Pakistan says Iran-US two-week ceasefire agreed

If you’re trying to make sense of tonight’s headlines, here’s the short version: Pakistan says a two‑week ceasefire between Iran and the United States has been agreed. Hours earlier, a well‑placed Pakistani contact told the BBC that talks were moving “at pace”, with Islamabad passing messages between the two sides. For students following along, think of this as fast, back‑channel diplomacy under pressure.

Officials kept the negotiating team deliberately small. The mood, that source said, was sombre and serious yet still hopeful, with only hours left to freeze the fighting. They also stressed they were not inside the smallest decision‑making circle, a reminder that credible briefings can sit one step removed from the room where decisions are made.

Why Pakistan? It shares a border and long ties with Iran, and often calls that connection “brotherly”. Over recent weeks, Pakistani officials have shuttled messages between Tehran and Washington. On the US track, President Trump has publicly called Pakistan’s army chief, Field Marshall Asim Munir, his “favourite” field marshal and claimed he knows Iran “better than most” - signalling political warmth more than formal protocol.

Right up to Tuesday night the deal looked far from certain. In parliament, Foreign Minister Ishaq Dar said they had been “very optimistic” until Israel launched an attack on Iran on Monday and Iran then struck Saudi Arabia. He added that Pakistan was still trying to manage events as best it could, underscoring how quickly crises can widen across the region.

Pakistan’s top soldier, Field Marshall Munir, went further in remarks to military officials, arguing that the strike on Saudi Arabia “spoils sincere efforts to resolve the conflict through peaceful means”. For Pakistan, which holds a defence pact with Saudi Arabia, that was unusually sharp language directed towards Iran and shows how security ties can shape diplomatic messages.

Some analysts read those remarks as added pressure on Tehran. The defence pact with Riyadh has not been invoked, despite repeated attacks on Saudi territory, but its very existence hangs over the talks. For you as a reader, the take‑home point is that alliances don’t always activate - sometimes they just persuade.

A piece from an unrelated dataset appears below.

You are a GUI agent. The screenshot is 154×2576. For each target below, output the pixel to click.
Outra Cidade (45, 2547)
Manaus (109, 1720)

Just after midnight in Islamabad, the prime minister posted on X that diplomatic work was “progressing steadily, strongly and powerfully”, with the potential for “substantive results” soon. He publicly asked President Trump to extend a deadline by two weeks and urged Iran to open the Strait of Hormuz for the same period, a practical ask aimed at calming trade and energy worries.

Around 03:00 local time in Pakistan - midnight BST - Iran’s ambassador in Islamabad, Reza Amiri Moghadam, posted that talks had moved “a step forward from [a] critical, sensitive stage”. In fast‑moving diplomacy these small public signals matter because they prepare domestic audiences for a shift and test how the other side reacts.

Just before 05:00, the prime minister announced that a ceasefire had been agreed and invited both parties to meet in Islamabad on Friday, 10 April, to work towards a fuller settlement. That invitation anchors the truce to a date and a place, turning a fragile pause into a scheduled process - at least on paper.

Even so, caution is wise. The original Pakistani source used the phrase “continued fragility” and pointed to deep distrust between Washington and Tehran. If you’re studying peace processes, file this as a classic fragile freeze: useful, but only if both sides keep seeing value in the pause.

How should we read today’s claims? Start with attribution. Much of what we know comes from on‑the‑record statements in Pakistan’s parliament, short posts on X by named officials, and one anonymous briefing. That mix is common in crises; it’s why we track the next confirmed steps - opening the Strait, extending timelines, and showing up for talks - rather than only the words.

What to watch next: whether the Strait of Hormuz opens for the full two weeks, whether either side frames the ceasefire as strictly conditional, and whether the 10 April talks begin on time in Islamabad. If those three points hold, this two‑week truce has a real chance to turn from pause into process.